Your instructions
The full set of records needs to be retyped exactly.

++++ Record excerpts

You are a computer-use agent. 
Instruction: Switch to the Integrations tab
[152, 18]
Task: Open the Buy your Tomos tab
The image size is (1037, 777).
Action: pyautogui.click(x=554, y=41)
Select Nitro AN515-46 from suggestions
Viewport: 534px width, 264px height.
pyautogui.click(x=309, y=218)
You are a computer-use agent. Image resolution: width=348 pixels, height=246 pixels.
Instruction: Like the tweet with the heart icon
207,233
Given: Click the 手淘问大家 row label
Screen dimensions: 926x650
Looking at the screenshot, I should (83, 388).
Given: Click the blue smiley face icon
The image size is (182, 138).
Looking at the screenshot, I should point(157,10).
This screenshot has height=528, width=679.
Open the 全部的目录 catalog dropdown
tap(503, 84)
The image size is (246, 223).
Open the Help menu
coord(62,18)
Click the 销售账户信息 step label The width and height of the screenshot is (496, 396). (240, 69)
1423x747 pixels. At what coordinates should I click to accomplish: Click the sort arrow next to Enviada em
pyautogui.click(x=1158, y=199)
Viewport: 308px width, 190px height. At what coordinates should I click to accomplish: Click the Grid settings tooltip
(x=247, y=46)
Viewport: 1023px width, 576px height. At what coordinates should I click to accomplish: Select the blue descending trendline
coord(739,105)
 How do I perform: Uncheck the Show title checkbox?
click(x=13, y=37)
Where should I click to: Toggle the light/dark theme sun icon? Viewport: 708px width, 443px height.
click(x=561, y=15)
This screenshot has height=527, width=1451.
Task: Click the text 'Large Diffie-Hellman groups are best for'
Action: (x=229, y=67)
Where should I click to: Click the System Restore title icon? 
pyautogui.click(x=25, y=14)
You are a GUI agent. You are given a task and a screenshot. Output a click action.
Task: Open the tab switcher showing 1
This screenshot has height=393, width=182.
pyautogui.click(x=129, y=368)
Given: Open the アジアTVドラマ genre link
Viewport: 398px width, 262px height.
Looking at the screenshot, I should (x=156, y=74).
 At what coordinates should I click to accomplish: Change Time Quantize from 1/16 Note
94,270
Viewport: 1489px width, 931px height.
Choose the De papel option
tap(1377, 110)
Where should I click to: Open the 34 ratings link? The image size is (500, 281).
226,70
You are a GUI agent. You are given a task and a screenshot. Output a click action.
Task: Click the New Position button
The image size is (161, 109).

++++++++

Answer below
You are a computer-use agent. 
Instruction: Switch to the Integrations tab
[152, 18]
Task: Open the Buy your Tomos tab
The image size is (1037, 777).
Action: pyautogui.click(x=554, y=41)
Select Nitro AN515-46 from suggestions
Viewport: 534px width, 264px height.
pyautogui.click(x=309, y=218)
You are a computer-use agent. Image resolution: width=348 pixels, height=246 pixels.
Instruction: Like the tweet with the heart icon
207,233
Given: Click the 手淘问大家 row label
Screen dimensions: 926x650
Looking at the screenshot, I should (83, 388).
Given: Click the blue smiley face icon
The image size is (182, 138).
Looking at the screenshot, I should point(157,10).
This screenshot has height=528, width=679.
Open the 全部的目录 catalog dropdown
tap(503, 84)
The image size is (246, 223).
Open the Help menu
coord(62,18)
Click the 销售账户信息 step label The width and height of the screenshot is (496, 396). (240, 69)
1423x747 pixels. At what coordinates should I click to accomplish: Click the sort arrow next to Enviada em
pyautogui.click(x=1158, y=199)
Viewport: 308px width, 190px height. At what coordinates should I click to accomplish: Click the Grid settings tooltip
(x=247, y=46)
Viewport: 1023px width, 576px height. At what coordinates should I click to accomplish: Select the blue descending trendline
coord(739,105)
 How do I perform: Uncheck the Show title checkbox?
click(x=13, y=37)
Where should I click to: Toggle the light/dark theme sun icon? Viewport: 708px width, 443px height.
click(x=561, y=15)
This screenshot has height=527, width=1451.
Task: Click the text 'Large Diffie-Hellman groups are best for'
Action: (x=229, y=67)
Where should I click to: Click the System Restore title icon? 
pyautogui.click(x=25, y=14)
You are a GUI agent. You are given a task and a screenshot. Output a click action.
Task: Open the tab switcher showing 1
This screenshot has height=393, width=182.
pyautogui.click(x=129, y=368)
Given: Open the アジアTVドラマ genre link
Viewport: 398px width, 262px height.
Looking at the screenshot, I should (x=156, y=74).
 At what coordinates should I click to accomplish: Change Time Quantize from 1/16 Note
94,270
Viewport: 1489px width, 931px height.
Choose the De papel option
tap(1377, 110)
Where should I click to: Open the 34 ratings link? The image size is (500, 281).
226,70
You are a GUI agent. You are given a task and a screenshot. Output a click action.
Task: Click the New Position button
The image size is (161, 109).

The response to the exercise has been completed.